Стасу очень хочется, чтобы друг побыл с ним ещё немного, и он напрягает фантазию из последних сил, пытаясь придумать побольше поводов задержать товарища. С одной стороны, ему просто страшно оставаться одному и ожидать развязки с освобождением заложников, таращась в интернет-трансляции. Ехать в офис тоже неохота – вряд ли он может там чем-то помочь: Машка с Ландерсом и сами, похоже, неплохо справляются. Он поехал бы в больницу, но Ольга уже сообщила, что Шнай всё ещё на обследовании, и в отделение его пока не перевели. Сидеть там в коридорчике и накручивать себя ещё больше? Лучше уж здесь, на даче, вдали от любопытных взглядов и щекотливых кривотолков.

– Хотя, может быть, заеду сперва на работу. Ну и что, что выходной – наверняка там весь состав сегодня соберётся ждать нового руководства, – будто не слыша доводов друга, Сергей вслух продолжает свои рассуждения.

– Ладно, езжай. Только по дороге позавтракай где-нибудь, кофейку двойную дозу и про жвачку не забудь.

Сергей уезжает, обещая оставаться на связи, а Стас, так и не найдя чем заняться, валится на диван и закуривает, выдыхая дым в потолок. Что он скажет Шнаю при встрече? Повинится, что недооценивал его, или же напротив – пожурит за необдуманный риск? А что скажет ему Шнай? Поблагодарит за спасение или проклянёт за него же? Зная Шная, второе кажется наиболее вероятным. А может он просто спросит: “Зачем ты пришёл?”. И будет прав. Ведь когда Шнай оправлялся после попытки свести счёты с жизнью, когда, сначала нажираясь таблетками с коньяком, а после замерзая на крыше, вспоминал о нём – а он вспоминал, он сам рассказывал, – Стаса рядом не было.
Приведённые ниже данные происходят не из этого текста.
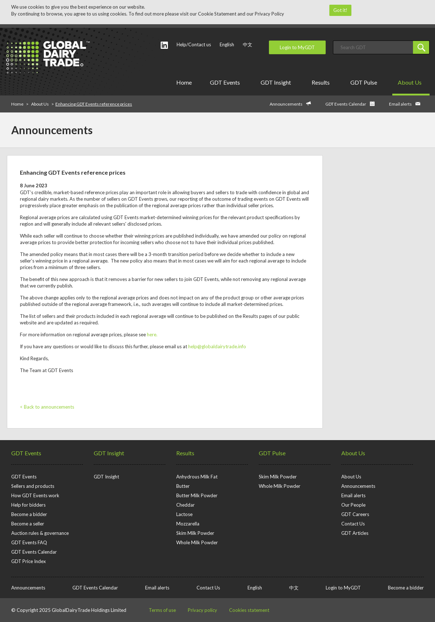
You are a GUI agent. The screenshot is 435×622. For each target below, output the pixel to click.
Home (184, 82)
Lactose (184, 514)
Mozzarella (187, 524)
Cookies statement (249, 610)
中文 (247, 44)
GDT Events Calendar (345, 104)
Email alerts (400, 104)
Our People (353, 505)
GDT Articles (354, 533)
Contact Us (353, 524)
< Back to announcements (47, 407)
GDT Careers (355, 514)
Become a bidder (29, 514)
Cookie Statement (217, 14)
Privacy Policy (269, 14)
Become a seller (27, 524)
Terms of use (162, 610)
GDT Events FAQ (29, 542)
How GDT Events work (35, 495)
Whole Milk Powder (197, 542)
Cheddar (185, 505)
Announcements (286, 104)
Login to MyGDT (297, 47)
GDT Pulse (365, 82)
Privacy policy (202, 610)
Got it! (340, 10)
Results (322, 82)
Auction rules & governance (40, 533)
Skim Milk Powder (195, 533)
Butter (183, 486)
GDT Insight (277, 82)
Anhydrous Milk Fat (197, 477)
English (227, 44)
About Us (411, 82)
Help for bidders (28, 505)
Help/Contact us (194, 44)
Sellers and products (32, 486)
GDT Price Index (28, 561)
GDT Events (226, 82)
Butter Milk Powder (197, 495)
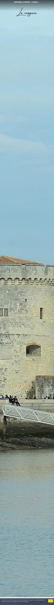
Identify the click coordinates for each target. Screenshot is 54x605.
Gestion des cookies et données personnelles (10, 603)
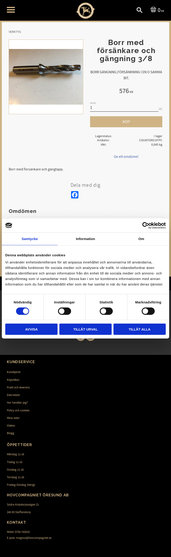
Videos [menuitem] (11, 425)
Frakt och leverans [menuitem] (18, 387)
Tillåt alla (139, 329)
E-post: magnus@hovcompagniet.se (29, 538)
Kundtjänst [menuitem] (13, 372)
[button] (11, 10)
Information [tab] (85, 238)
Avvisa (31, 329)
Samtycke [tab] (30, 238)
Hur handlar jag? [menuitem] (17, 402)
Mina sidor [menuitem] (13, 418)
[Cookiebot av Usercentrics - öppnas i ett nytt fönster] (146, 225)
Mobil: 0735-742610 (18, 532)
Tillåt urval (85, 329)
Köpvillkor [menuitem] (13, 380)
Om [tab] (141, 238)
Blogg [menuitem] (10, 433)
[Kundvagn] (156, 9)
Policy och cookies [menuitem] (18, 410)
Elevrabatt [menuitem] (13, 395)
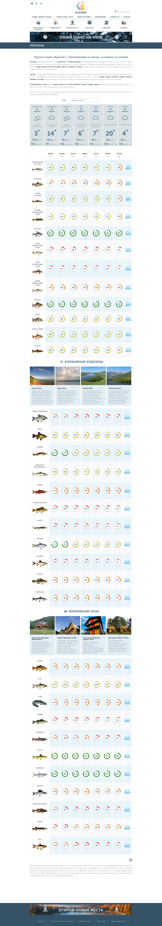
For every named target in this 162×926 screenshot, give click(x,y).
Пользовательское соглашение (62, 921)
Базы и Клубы (84, 17)
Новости (114, 17)
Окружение (100, 17)
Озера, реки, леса (65, 17)
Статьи (126, 17)
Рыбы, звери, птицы (42, 17)
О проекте (40, 921)
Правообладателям (118, 921)
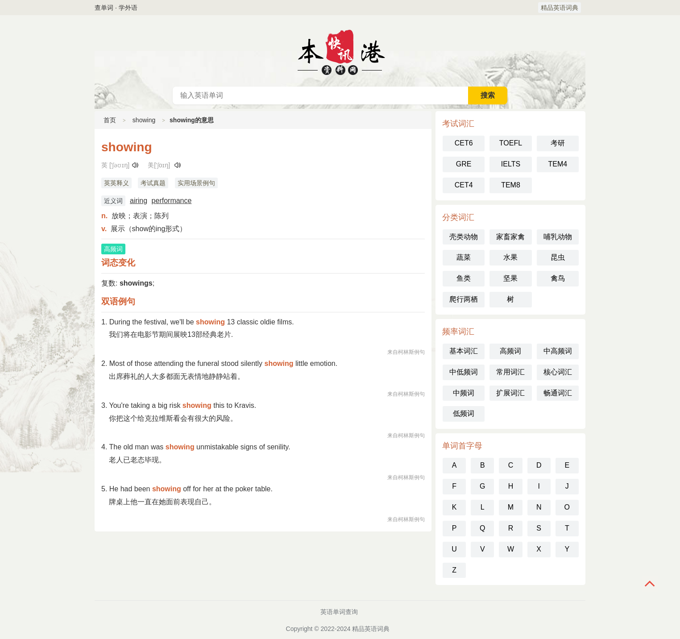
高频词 (510, 351)
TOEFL (510, 143)
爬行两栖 (463, 299)
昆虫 (558, 257)
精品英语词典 (559, 7)
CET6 (464, 143)
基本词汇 (463, 351)
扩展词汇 (510, 393)
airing (138, 200)
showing (144, 120)
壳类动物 (463, 237)
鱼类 (463, 278)
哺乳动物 (557, 237)
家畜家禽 (510, 237)
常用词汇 (510, 372)
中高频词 (557, 351)
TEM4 (557, 164)
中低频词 (463, 372)
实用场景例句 (196, 183)
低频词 (463, 413)
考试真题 (153, 183)
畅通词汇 (557, 393)
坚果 (510, 278)
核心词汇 (557, 372)
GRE (464, 164)
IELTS (510, 164)
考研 (558, 143)
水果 (510, 257)
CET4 (464, 185)
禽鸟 (558, 278)
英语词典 (340, 51)
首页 (110, 120)
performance (172, 200)
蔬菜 (463, 257)
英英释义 (116, 183)
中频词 (463, 393)
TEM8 (510, 185)
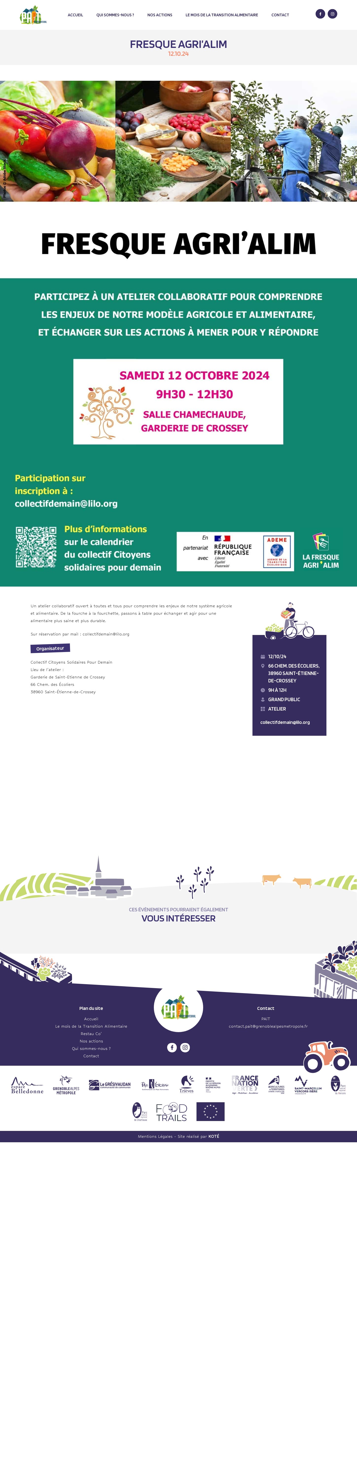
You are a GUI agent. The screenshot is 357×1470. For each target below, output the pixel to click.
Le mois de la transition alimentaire (222, 14)
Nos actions (159, 14)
Инцидент с аварией под Берёзками поставил точку в их отношениях, внезапную и циничную. А тот импульсивный поцелуй в машине у подъезда... Стас и дня с тех пор не прожил, не пожалев о своём поступке. Фактически он дал Шнаю надежду, хотя ничего такого не имел в виду. Некрасиво вышло. Но прошедшая ночь стала настоящим торжеством некрасивости. И если после всего пережитого он придёт к Шнаю в больницу с намёками на затасканное “давай дадим друг другу ещё один шанс”, не будет ли это выглядеть всего лишь жалким жестом отчаяния? У Шная, оказывается, тоже есть гордость, просто она слишком долго пряталась. Этой нелепой ночной вылазкой он доказал свою человеческую состоятельность, и теперь уже никто не сможет обвинить его в бесполезности, но разве так заслуживают любовь? Просто взять и выключить прошлое, резкo дёрнув за рубильник – можно. Для надёжности можно ещё и сам рубильник сломать, и лампочку разбить вдребезги, и повырывать из стен проводку – убить свет можно. И Стас это сделал. Их со Шнаем отношения заперты в тёмной кладовке, в коморке, где единственная лампочка разбита, а из стен торчат перегрызенные провода. Света больше нет и ему неоткуда взяться. Нельзя просто притвориться, что вот теперь оно будет как раньше. Сперва нужно вкрутить новую лампочку, поменять проводку и починить рубильник. А потом войти в уже светлую кладовую и отыскать там свои отношения. Они валяются в одном из пыльных углов, зачерствевшие и овитые паутиной. Нет, Шнай не примет его обратно.